(LISTE DES TÂCHES):
[1] Transcrivez fidèlement le passage du texte à lire qui va de « D'autres importantes initiatives » jusqu'à « sont pas suffisantes. ».
[2] D'après le texte à lire, quel organisme le gouvernement transférera-t-il au sein de la nouvelle École si le projet de loi C-25 reçoit la sanction royale ?

Cela étant dit, il y a un aspect particulier qui a suscité des
interrogations. Beaucoup de gens m'ont demandé pourquoi la formation
linguistique ne faisait pas partie du mandat de la nouvelle École. Nous avons
réévalué la question et j'ai le plaisir d'annoncer aujourd'hui que si le
projet de loi C-25 reçoit la sanction royale, le gouvernement transférera
Formation linguistique Canada au sein de la nouvelle École.
5. Valeurs et éthique
Le dernier élément que j'aimerais aborder aujourd'hui est la dénonciation
d'actes fautifs en milieu de travail. C'est d'ailleurs un sujet qui a tenu une
place importante dans vos délibérations.
Au fur et à mesure que progressent le projet de loi C-25 et les autres
mesures de réforme de la gestion, le gouvernement du Canada réaffirme
fermement son engagement à l'égard d'une fonction publique au sein de laquelle
les employés peuvent honnêtement et ouvertement discuter de leurs
préoccupations sans crainte de représailles. Nous voulons que les actes
fautifs soient divulgués afin que les problèmes qu'ils engendrent soient
réglés.
Et je crois que nous faisons des progrès de ce côté. Nous avons, par
exemple, travaillé en étroite collaboration avec nos partenaires syndicaux
pour remédier au problème du harcèlement en milieu de travail. Nous avons
dernièrement lancé un nouveau code de valeurs et d'éthique, fruit de
consultations et de discussions approfondies dans la fonction publique. Le Code
comprend une révision des lignes directrices relatives aux conflits d'intérêt
ainsi qu'une mise à jour des mesures concernant l'après-mandat, qui énoncent
clairement les valeurs véhiculées dans la fonction publique. Le Code ne se
veut pas une pieuse déclaration d'intention, il est véritablement assorti de
pouvoirs. Quiconque a des raisons de croire que le Code a été violé, ou est
en voie de l'être, peut s'en remettre à l'agent de l'intégrité de la
fonction publique. Toute dérogation au Code peut mener à des sanctions
disciplinaires pouvant aller jusqu'au congédiement.
D'autres importantes initiatives viennent s'y ajouter, notamment le guide à
l'intention des sous-ministres et le Cadre de responsabilisation de gestion.
Toutes ces mesures constituent des pas dans la bonne direction. Bien entendu,
ces mesures ne seront pas suffisantes à elles seules. Comme le signalait hier
M. Keyserlingk dans son premier rapport annuel, trop de fonctionnaires n'ont pas
encore pris connaissance de la politique sur la divulgation d'actes fautifs ou
ne savent pas comment l'utiliser. Certains considèrent de plus que ces mesures
ne sont pas suffisantes.
Nous accueillons favorablement les points de vue de M. Keyserlingk et le
remercions de ses commentaires réfléchis et très à propos. Aussi, nous
devons agir rapidement pour remédier aux problèmes qu'il a soulevés.
C'est pourquoi je suis heureuse d'annoncer la création d'un groupe de
travail qui sera chargé d'examiner la question et de proposer des solutions
concrètes. M. Keyserlingk a accepté d'y siéger, et d'autres intervenants et
spécialistes de premier plan se joindront à lui.

(DONNÉES FOURNIES):
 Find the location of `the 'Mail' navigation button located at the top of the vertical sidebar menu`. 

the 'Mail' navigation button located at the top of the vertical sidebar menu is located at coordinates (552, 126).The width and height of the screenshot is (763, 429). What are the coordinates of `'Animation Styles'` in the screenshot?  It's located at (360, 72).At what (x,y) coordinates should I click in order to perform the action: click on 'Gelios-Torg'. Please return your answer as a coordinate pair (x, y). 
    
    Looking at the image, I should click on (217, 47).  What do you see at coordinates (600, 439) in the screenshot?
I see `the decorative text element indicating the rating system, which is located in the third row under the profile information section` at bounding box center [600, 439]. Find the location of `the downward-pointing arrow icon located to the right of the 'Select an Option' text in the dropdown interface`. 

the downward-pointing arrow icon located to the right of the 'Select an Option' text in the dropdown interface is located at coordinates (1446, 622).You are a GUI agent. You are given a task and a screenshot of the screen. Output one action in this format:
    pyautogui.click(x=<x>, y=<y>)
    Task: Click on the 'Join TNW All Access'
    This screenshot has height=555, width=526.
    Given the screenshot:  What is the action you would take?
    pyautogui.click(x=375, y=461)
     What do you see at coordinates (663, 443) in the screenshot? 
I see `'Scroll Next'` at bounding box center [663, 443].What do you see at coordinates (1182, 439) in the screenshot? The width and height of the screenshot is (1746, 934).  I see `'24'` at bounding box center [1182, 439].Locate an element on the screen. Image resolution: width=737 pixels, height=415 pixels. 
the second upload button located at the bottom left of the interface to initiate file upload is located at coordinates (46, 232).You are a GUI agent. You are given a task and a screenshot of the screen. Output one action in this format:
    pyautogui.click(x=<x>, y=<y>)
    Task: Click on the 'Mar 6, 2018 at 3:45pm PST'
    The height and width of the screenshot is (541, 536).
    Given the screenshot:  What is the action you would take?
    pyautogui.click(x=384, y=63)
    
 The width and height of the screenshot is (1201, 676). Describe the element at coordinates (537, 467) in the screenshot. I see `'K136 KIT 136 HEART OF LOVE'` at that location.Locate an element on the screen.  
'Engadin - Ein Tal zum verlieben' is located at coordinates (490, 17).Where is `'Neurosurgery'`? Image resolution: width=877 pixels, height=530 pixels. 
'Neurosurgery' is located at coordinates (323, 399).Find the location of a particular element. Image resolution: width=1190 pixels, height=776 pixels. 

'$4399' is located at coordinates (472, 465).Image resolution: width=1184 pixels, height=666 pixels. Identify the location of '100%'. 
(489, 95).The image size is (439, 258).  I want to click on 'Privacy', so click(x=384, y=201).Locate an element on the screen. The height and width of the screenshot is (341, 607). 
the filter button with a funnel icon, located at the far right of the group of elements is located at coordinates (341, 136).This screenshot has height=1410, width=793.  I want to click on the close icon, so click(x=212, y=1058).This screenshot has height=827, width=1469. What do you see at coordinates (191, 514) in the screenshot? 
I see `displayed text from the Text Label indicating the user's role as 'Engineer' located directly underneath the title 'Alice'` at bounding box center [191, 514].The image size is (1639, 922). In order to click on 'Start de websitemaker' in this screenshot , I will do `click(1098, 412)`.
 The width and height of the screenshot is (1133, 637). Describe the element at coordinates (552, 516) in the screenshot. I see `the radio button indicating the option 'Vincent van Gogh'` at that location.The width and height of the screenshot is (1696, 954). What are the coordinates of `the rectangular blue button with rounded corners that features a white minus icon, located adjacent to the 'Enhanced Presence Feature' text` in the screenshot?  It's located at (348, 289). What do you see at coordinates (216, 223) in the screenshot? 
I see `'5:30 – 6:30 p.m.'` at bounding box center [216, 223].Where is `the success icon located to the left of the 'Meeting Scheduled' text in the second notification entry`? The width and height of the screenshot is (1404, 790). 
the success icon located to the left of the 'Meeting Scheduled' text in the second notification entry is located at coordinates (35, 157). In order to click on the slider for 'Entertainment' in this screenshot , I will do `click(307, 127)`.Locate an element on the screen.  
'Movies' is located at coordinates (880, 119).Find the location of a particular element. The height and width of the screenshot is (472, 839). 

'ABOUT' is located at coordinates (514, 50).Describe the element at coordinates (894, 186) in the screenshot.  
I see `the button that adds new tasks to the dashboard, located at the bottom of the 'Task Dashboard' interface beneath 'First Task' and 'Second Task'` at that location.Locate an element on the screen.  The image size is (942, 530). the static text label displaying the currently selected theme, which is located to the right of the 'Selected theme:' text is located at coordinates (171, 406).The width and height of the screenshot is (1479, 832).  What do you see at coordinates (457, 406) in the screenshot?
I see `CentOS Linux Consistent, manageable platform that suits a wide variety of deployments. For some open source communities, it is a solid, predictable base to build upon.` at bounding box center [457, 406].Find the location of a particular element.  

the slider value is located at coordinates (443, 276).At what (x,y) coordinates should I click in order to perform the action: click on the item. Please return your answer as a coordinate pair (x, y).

(RÉPONSES ATTENDUES):
[1]
D'autres importantes initiatives viennent s'y ajouter, notamment le guide à
l'intention des sous-ministres et le Cadre de responsabilisation de gestion.
Toutes ces mesures constituent des pas dans la bonne direction. Bien entendu,
ces mesures ne seront pas suffisantes à elles seules. Comme le signalait hier
M. Keyserlingk dans son premier rapport annuel, trop de fonctionnaires n'ont pas
encore pris connaissance de la politique sur la divulgation d'actes fautifs ou
ne savent pas comment l'utiliser. Certains considèrent de plus que ces mesures
ne sont pas suffisantes.

[2] Le gouvernement transférera Formation linguistique Canada au sein de la nouvelle École.